» **Source**:

No, I'm not saying it will be good. It'll suck just as much as any LOTR media since Jackson dragged it out kicking and screaming into the realm of modern franchises.

What I'm happy about is that everywhere I've seen--even on f*cking reddit--people seem to finally be realizing that, ya know, maybe these adaptations and attempts at a Cinematic Universe for LOTR are possibly a bad thing that only does harm to a thing that should be treated as too holy for television (or whatever the modern equivalent is). And its even retroactively hurting the legacy of the Jackson LOTR--the part everyone seems to like, for reasons I will never understand. Those movies are like if Prequel-era George Lucas directed an episode of Xena Warrior Princess and just happened to use Tolkien names and terms.

Then of course there are gonna be the people who hear that the books are better--and doubly so in this case since Amazon legally CAN'T touch Silmarillion or anything else--and maybe people (well, people who aren't consoomers) will realize that yeah, cinematic Tolkien was just a bad idea on its face, on par with having Jesus Porn.
 
Then of course there are gonna be the people who hear that the books are better--and doubly so in this case since Amazon legally CAN'T touch Silmarillion or anything else--and maybe people (well, people who aren't consoomers) will realize that yeah, cinematic Tolkien was just a bad idea on its face, on par with having Jesus Porn.
Not yet they can. But they are likely already exploring ways to reprint LOTR with more inclusive language.

» **Instructions**:
#1 According to the post on Tolkien adaptations, what can Amazon legally not touch?
#2 Please sum up the post on Tolkien adaptations in two sentences.

» **Provided data**:
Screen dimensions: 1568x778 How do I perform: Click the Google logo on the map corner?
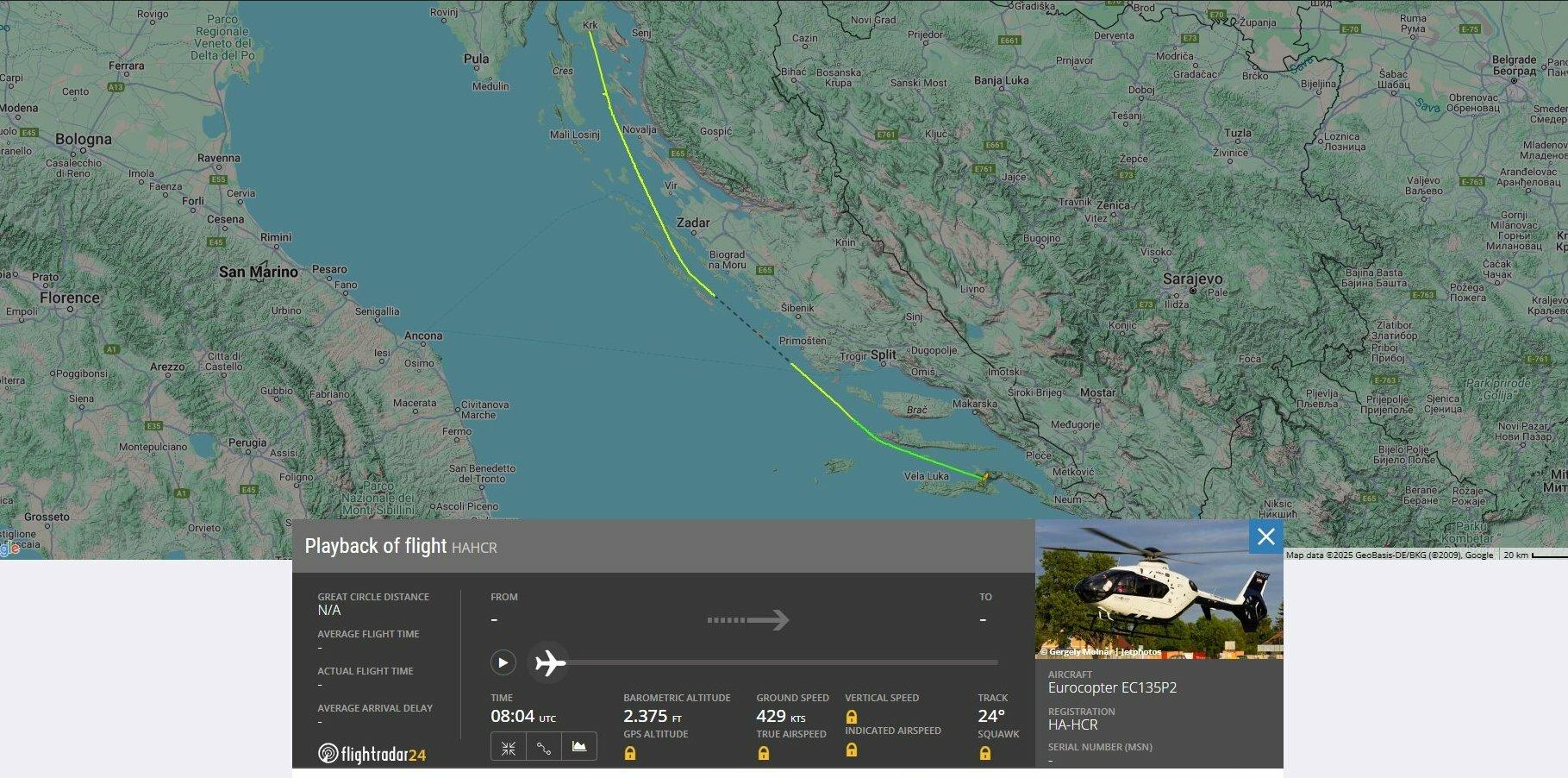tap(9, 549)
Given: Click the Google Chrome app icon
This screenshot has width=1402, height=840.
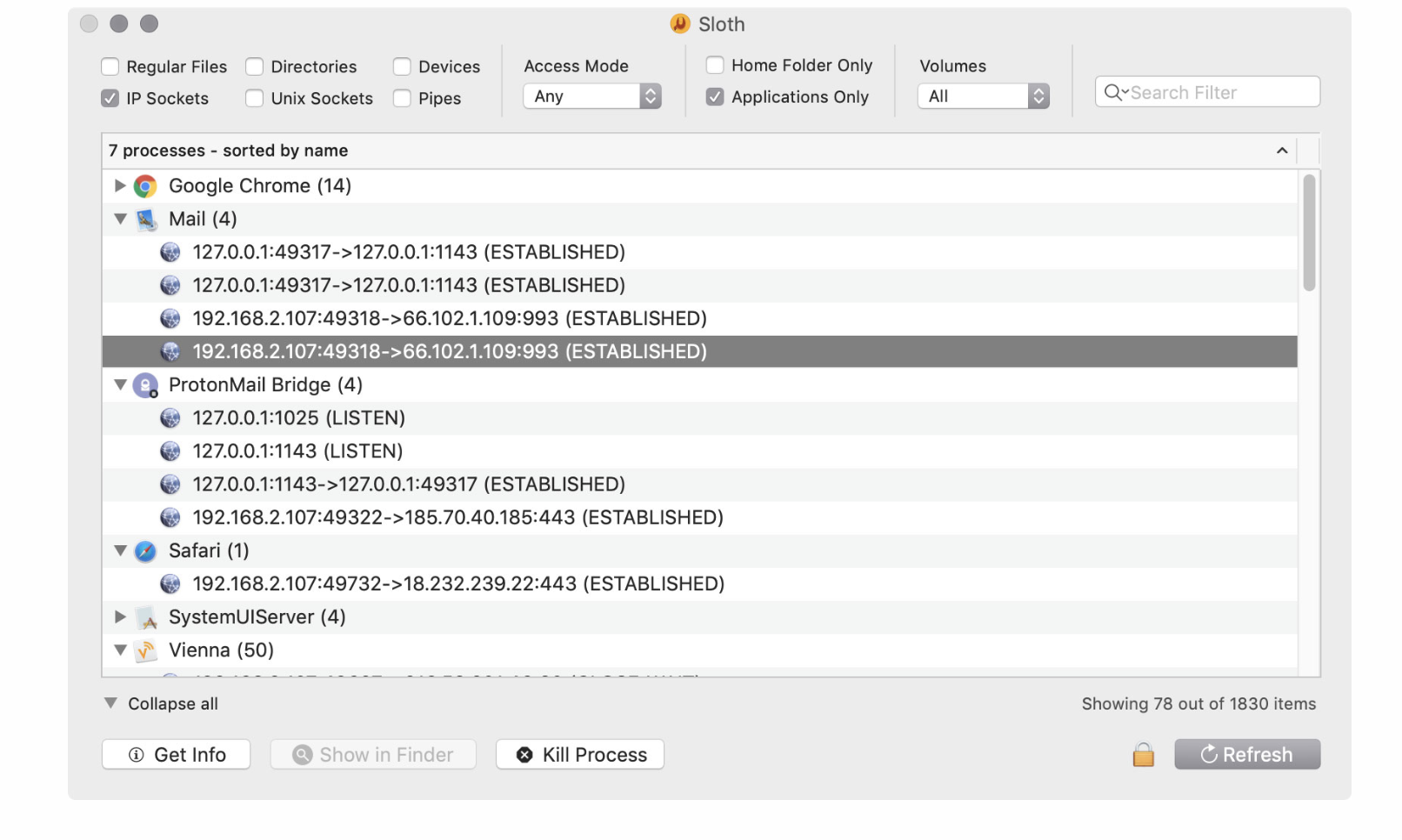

» **Answers to the exercise**:
#1 Amazon legally can't touch the Silmarillion or anything else.

#2 The writer expects the new Lord of the Rings media to be as bad as everything since Jackson's films, but is happy that people seem to be realizing that these adaptations and attempts at a cinematic universe do harm to a work that should be treated as too holy for television. The writer also hopes that people who hear the books are better will conclude that cinematic Tolkien was a bad idea from the start.